This solution one city can’t afford to get wrong

The fact that property values are down and that tax revenues for our local Police Department were likely to be a little shaky was no surprise. The reality, though, when the numbers came out last week, as we report on page 1, are shocking to all of us, not just to city officials.

Sweet Home police operations, as we know them now, are facing massive cuts. This is the time for the City Council and staff to be creative and develop some wise solutions that will ease the constant financial pressure that has dogged Sweet Home police for years.

The implications are huge, considering that the unanticipated shortfall is roughly the price of 3 1/2 police officers. The department currently numbers 15 officers – 10 patrol officers, two sergeants, two detectives and a police chief.

Then there is the binding arbitration facing the city. The police union has put it on hold for now but has not dropped it. Previous to the latest news, the police chief told members of the School Board, aquatics district committee and City Council that if the union prevails in arbitration, it could cost one or two positions.

The impact of this will also affect the library, but we’re focusing here primarily on the impact that will be felt by Police Department because, of all the services the city provides its residents, security is the most basic – particularly now, when we’re deep into a a tough economy and starting to see more and more results of unemployment – pilfering, domestic disputes, etc.

The City Council meets Wednesday night to figure out how to respond to this mess, which includes police officers whom, the union claims, are dead last in compensation in relation to its list of comparable cities in Oregon, lagging 11 percent behind the lowest.

The police officers are scrambling after a $10 piece of pie that has more and more taxing districts and growing levies to feed as the years go by, and the city is at the point it can no longer fund the status quo, let alone pay for its final offer or what the union demands.

The city must do something, and it needs the support of its citizens to make it happen. The Police Department must be funded. If it crumbles and crime rates begin rising, that doesn’t bode well for long-term property values, which means even less tax revenue.

The City Council can probably find ways to cut the police budget prior to hitting personnel, but it won’t be enough. The council will have to step outside the usual budget box and start lobbying for meaningful changes in the way we do things here to fund our cops.

To help protect police funding, the City Council needs to look at forming a police district, much like the creation of the Sweet Home Fire and Ambulance District.
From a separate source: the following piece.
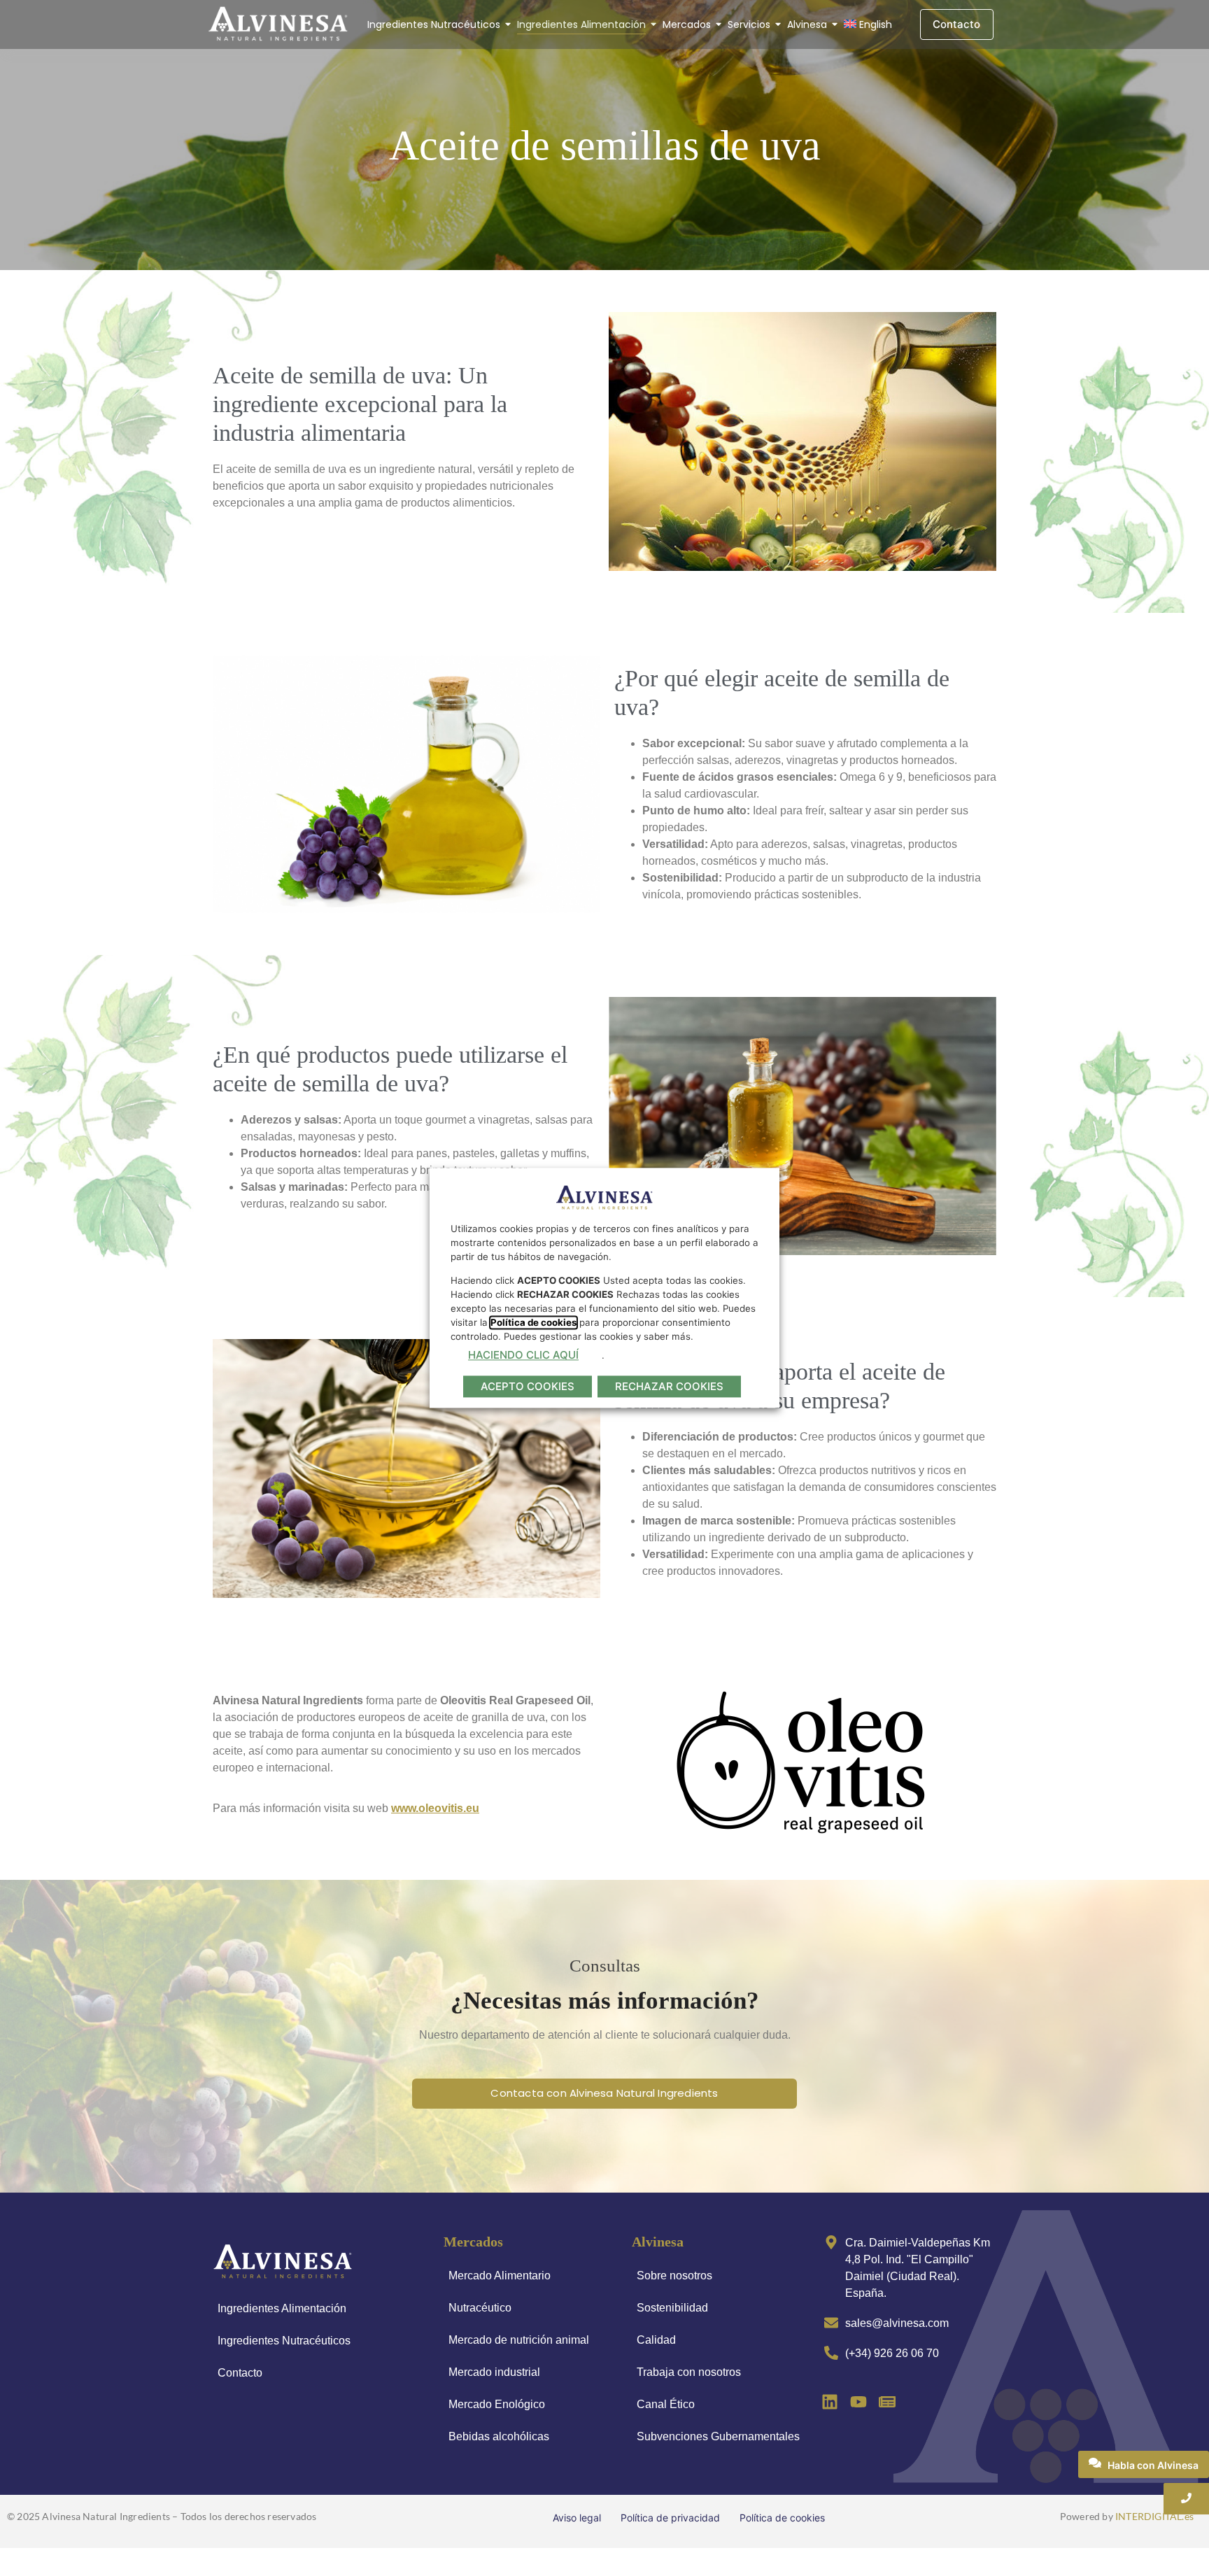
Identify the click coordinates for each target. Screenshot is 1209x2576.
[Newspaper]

The permanent rate funding enjoyed by a district is last on the list for the compression effect of property tax limitations.

Right now, the police levy, like all temporary local option levies, is first to be reduced when property tax limits are reached. Police funding should be last to be hit.

Compression will still exist if a police district were formed, but the department would shed substantial amounts of compression, which would be soaked up by the Linn County Law Levy and the library levy and then shared among the permanent rates.

Soaking the Linn County local option levy seems reasonable since city residents do not receive patrol services from the Sheriff’s Office, despite decades of paying for them. Other cities must contract for patrol services in addition to the taxes they pay to fund patrol services.

That leads to an alternative the City Council should consider pursuing. Do what it takes to develop a split rate for the Sheriff’s Office. This option solves a problem for the Sheriff’s Office, which is feeling similar effects of compression, and the Police Department. The Sheriff’s levy is compressed most inside the city. If patrol services were removed from city residents’ portion of the levy and the taxes increased proportionately on the county properties that do receive the benefit of Sheriff’s patrols, it would decompress city and county revenues in addition to ending an ongoing subsidy of city residents for services that benefit rural residents.

A similar option has already been created in Deschutes County, which fell victim to the same 1997 Measure 50 effect as Linn County and Sweet Home. It’s doable, and the details can easily be calculated. The City Council should ask the county to do this for the benefit of both law enforcement agencies. It has the added benefit of being the only option that would benefit the library as opposed to causing more problems for that fund.

A third option is to ask voters for another local option levy for the Police Department. It could be called the Compression Adjustment Levy. It would last for the remainder of the existing Police Department levy.

The amount would have to be high enough to shift funds from other local option levies, increasing the compression effect and revenue shortfalls on those levies instead. Unfortunately, it would likely raise taxes on any property that may not be in compression now. Sweet Home voters might go for it if they understood that generally, it would merely shift tax revenue around and not actually raise taxes.

The city also needs to abandon this notion that the Police Department must at all times be supported entirely within its own local option levy. Police services are the single most important tax-funded service our city provides. They should be treated like it, and if necessary, transfers made to cover the cost of the operation.

This notion started in the late 1990s, but it is pointless. City taxes and revenues are just that to us – city taxes and revenues – no matter which particular tax rate supplies them.

While we strongly support saving for capital projects, like a new City Hall, over time, the city could use the money it has set aside to cover this emergency for the yer while looking for a sustainable long-term solution.

The council and staff may have more ideas, but our second option is probably the best for everyone, and it could probably be implemented along with other more in-the-box ideas.

It’s time for the city to stand up and ask the county to join it in creating a split tax rate for county law enforcement. It won’t end compression, but it may return it to levels that allow our Police Department to function and perhaps even pay our police officers a more competitive wage.